The Swan House is located at 130 West Paces Ferry Rd. in NW Atlanta. It is owned and maintained by the Atlanta History Center. Tours are generally available daily from 11:00am (1:00pm on Sundays) until 4:00pm, although during the current renovation of the interior, these times are subject to change. Please call 404-814-4000 or visit http://www.atlhist.org/ to obtain the most up-to-date tour information.

Garden Hills Historic District

The Garden Hills Historic District is an early 20th-century planned residential neighborhood located five miles north of the central business district of Atlanta. The roots of this planned community came from the growing use of private automobiles after WWI, allowing citizens to live further away from where they worked. In addition to single-family residences, the district also includes apartment buildings, a church, a historic commercial area, two schools and businesses that lead to a fairly self-contained community.

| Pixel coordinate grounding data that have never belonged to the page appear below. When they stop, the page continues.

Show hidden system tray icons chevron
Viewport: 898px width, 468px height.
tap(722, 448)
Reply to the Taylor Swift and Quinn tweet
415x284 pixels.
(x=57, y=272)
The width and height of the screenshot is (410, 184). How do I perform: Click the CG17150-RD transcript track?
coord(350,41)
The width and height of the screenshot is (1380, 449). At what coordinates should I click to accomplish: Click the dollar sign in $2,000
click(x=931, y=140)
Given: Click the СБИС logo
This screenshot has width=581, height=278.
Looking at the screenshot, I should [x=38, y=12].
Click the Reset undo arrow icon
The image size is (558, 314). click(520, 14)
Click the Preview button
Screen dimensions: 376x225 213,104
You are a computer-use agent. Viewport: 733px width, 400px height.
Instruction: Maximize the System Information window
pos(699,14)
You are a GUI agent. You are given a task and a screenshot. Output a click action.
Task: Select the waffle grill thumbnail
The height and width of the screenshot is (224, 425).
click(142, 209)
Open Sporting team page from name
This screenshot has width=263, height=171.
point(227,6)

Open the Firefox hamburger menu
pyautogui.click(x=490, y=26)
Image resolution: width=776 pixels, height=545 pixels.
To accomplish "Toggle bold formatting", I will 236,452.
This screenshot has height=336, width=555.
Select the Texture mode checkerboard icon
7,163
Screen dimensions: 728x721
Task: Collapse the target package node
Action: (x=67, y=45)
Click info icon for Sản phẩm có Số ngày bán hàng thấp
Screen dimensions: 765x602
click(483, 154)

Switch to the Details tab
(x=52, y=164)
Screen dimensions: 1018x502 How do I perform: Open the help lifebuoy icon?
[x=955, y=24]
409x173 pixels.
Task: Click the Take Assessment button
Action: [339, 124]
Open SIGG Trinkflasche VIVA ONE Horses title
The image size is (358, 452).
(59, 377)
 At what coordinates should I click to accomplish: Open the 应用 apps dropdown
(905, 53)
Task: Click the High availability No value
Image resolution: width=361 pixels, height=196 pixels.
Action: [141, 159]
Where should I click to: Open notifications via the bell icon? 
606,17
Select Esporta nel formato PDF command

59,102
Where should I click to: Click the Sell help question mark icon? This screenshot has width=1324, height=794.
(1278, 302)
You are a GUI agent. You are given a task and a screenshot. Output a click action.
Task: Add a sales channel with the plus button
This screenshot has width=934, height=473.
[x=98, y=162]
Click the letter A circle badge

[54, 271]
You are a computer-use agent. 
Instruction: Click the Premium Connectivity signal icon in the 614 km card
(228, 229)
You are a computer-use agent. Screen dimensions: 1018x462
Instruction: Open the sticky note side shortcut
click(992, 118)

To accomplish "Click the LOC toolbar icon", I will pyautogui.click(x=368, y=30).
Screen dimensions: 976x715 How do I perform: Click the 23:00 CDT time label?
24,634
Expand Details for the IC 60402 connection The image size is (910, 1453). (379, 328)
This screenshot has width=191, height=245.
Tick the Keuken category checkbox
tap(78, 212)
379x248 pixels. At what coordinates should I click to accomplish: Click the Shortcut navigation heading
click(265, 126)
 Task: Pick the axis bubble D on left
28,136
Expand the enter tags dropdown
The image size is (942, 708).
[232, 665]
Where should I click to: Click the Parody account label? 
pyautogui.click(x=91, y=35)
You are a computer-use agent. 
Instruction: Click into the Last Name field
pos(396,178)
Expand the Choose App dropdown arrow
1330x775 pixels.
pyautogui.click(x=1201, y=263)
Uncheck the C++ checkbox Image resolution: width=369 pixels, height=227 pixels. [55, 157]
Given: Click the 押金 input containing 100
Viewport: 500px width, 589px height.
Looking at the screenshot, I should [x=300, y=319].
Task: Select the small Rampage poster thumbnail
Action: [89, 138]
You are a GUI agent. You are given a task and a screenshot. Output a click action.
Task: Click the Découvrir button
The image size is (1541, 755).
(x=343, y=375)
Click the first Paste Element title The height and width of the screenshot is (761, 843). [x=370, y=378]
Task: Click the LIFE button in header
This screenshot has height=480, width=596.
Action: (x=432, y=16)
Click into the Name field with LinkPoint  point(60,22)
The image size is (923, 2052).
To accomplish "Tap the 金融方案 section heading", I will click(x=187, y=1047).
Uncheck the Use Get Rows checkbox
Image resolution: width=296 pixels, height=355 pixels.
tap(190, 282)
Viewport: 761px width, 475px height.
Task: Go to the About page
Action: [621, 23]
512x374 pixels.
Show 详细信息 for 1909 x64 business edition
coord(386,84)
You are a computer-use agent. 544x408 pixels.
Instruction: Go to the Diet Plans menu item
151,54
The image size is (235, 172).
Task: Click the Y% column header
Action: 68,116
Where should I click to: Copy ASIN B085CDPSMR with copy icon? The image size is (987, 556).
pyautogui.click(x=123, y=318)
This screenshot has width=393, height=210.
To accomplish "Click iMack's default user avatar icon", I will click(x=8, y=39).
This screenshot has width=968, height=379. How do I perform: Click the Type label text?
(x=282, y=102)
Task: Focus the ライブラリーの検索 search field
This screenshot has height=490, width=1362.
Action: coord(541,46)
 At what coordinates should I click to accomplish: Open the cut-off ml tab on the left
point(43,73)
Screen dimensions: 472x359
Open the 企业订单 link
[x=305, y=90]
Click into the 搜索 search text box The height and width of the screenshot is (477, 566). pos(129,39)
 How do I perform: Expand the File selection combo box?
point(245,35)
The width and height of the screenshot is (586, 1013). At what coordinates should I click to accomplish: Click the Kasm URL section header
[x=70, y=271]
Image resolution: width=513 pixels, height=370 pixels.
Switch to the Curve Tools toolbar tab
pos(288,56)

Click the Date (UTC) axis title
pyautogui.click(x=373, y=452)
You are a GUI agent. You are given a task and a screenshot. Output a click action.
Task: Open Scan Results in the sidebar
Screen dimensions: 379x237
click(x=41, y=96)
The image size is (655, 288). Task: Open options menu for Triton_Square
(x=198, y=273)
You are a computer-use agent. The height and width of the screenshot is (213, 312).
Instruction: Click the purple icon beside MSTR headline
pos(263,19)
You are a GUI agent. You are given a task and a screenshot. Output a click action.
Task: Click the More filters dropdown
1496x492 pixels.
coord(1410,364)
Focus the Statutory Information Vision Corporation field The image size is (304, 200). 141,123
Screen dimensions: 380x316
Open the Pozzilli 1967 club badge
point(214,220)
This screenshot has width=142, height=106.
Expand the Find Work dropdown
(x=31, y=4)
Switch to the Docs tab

The original plan for the neighborhood was developed by the Garden Hills Company, a real estate firm founded in 1925 by Philip C. McDuffie, a lawyer and real estate entrepreneur. A natural ravine divides the original plat from a similar development created at the same time as the original Garden Hills section. Slated to be called the Beverly Hills Subdivision, this development merged with Garden Hills. It includes land used for two of the neighborhood's institutional landmarks: North Fulton High School and Garden Hills Elementary School. By 1926, the area of development had been expanded considerably and consisted of three sections stretching from Peachtree Road to Piedmont Road. These three sections, which comprise the historic district, are the original Peachtree Road section, a centrally located Country Club section, and the Brentwood section.

Garden Hills has consistently been a stable, upper-income residential neighborhood of single-family homes with a mix of compatibly scaled apartments. Houses within the interior of the district are typically set back approximately 20 feet on lot sizes of 70 by 80 feet. Corner lots are somewhat larger. The houses are one- or two-story brick veneer or frame dwellings. The predominant architectural styles include Tudor and Colonial Revival styles. Most are of a very high degree of craftsmanship, reflecting the upper-middle income families for whom the original development was intended.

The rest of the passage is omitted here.